### MATERIAL FOR THE TASK ###

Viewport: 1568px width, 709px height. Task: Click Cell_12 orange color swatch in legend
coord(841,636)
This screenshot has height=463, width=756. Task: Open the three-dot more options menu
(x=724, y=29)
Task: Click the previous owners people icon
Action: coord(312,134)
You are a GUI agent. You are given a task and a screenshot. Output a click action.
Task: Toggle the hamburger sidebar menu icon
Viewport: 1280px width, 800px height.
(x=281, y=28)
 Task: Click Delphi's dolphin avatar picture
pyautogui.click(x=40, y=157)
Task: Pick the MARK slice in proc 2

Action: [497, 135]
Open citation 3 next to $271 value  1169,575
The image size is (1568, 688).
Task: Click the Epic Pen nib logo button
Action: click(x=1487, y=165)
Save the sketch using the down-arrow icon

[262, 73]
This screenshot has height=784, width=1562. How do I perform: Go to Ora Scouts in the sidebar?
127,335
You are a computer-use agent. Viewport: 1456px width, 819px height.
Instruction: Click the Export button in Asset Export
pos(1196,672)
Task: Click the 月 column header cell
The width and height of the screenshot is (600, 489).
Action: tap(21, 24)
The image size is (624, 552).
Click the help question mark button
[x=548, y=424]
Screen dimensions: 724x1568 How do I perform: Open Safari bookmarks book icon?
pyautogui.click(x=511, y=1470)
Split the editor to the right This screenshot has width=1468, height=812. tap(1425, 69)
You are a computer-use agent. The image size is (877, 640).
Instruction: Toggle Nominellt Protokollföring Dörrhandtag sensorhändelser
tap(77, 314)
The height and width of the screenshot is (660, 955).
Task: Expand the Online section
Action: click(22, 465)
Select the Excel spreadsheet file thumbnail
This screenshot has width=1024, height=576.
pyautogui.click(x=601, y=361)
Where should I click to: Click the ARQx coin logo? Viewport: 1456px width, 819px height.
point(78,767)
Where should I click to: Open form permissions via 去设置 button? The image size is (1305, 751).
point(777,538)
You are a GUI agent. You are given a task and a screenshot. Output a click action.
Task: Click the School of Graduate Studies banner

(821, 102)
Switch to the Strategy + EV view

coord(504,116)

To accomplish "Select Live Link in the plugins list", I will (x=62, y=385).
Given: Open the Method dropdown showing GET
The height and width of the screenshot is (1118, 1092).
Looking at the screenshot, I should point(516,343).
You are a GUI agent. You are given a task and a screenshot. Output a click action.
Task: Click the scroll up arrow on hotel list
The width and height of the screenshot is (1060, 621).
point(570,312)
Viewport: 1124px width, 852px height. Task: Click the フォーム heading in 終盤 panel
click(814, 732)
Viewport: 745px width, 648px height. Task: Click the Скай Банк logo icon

###

• _YOUR OBJECTIVE_
Could you reproduce every record exactly as shown above?

• _WRITTEN RESPONSE_
Viewport: 1568px width, 709px height. Task: Click Cell_12 orange color swatch in legend
coord(841,636)
This screenshot has height=463, width=756. Task: Open the three-dot more options menu
(x=724, y=29)
Task: Click the previous owners people icon
Action: coord(312,134)
You are a GUI agent. You are given a task and a screenshot. Output a click action.
Task: Toggle the hamburger sidebar menu icon
Viewport: 1280px width, 800px height.
(x=281, y=28)
 Task: Click Delphi's dolphin avatar picture
pyautogui.click(x=40, y=157)
Task: Pick the MARK slice in proc 2

Action: [497, 135]
Open citation 3 next to $271 value  1169,575
The image size is (1568, 688).
Task: Click the Epic Pen nib logo button
Action: click(x=1487, y=165)
Save the sketch using the down-arrow icon

[262, 73]
This screenshot has height=784, width=1562. How do I perform: Go to Ora Scouts in the sidebar?
127,335
You are a computer-use agent. Viewport: 1456px width, 819px height.
Instruction: Click the Export button in Asset Export
pos(1196,672)
Task: Click the 月 column header cell
The width and height of the screenshot is (600, 489).
Action: tap(21, 24)
The image size is (624, 552).
Click the help question mark button
[x=548, y=424]
Screen dimensions: 724x1568 How do I perform: Open Safari bookmarks book icon?
pyautogui.click(x=511, y=1470)
Split the editor to the right This screenshot has width=1468, height=812. tap(1425, 69)
You are a computer-use agent. The image size is (877, 640).
Instruction: Toggle Nominellt Protokollföring Dörrhandtag sensorhändelser
tap(77, 314)
The height and width of the screenshot is (660, 955).
Task: Expand the Online section
Action: click(22, 465)
Select the Excel spreadsheet file thumbnail
This screenshot has width=1024, height=576.
pyautogui.click(x=601, y=361)
Where should I click to: Click the ARQx coin logo? Viewport: 1456px width, 819px height.
point(78,767)
Where should I click to: Open form permissions via 去设置 button? The image size is (1305, 751).
point(777,538)
You are a GUI agent. You are given a task and a screenshot. Output a click action.
Task: Click the School of Graduate Studies banner

(821, 102)
Switch to the Strategy + EV view

coord(504,116)

To accomplish "Select Live Link in the plugins list", I will (x=62, y=385).
Given: Open the Method dropdown showing GET
The height and width of the screenshot is (1118, 1092).
Looking at the screenshot, I should point(516,343).
You are a GUI agent. You are given a task and a screenshot. Output a click action.
Task: Click the scroll up arrow on hotel list
The width and height of the screenshot is (1060, 621).
point(570,312)
Viewport: 1124px width, 852px height. Task: Click the フォーム heading in 終盤 panel
click(814, 732)
Viewport: 745px width, 648px height. Task: Click the Скай Банк logo icon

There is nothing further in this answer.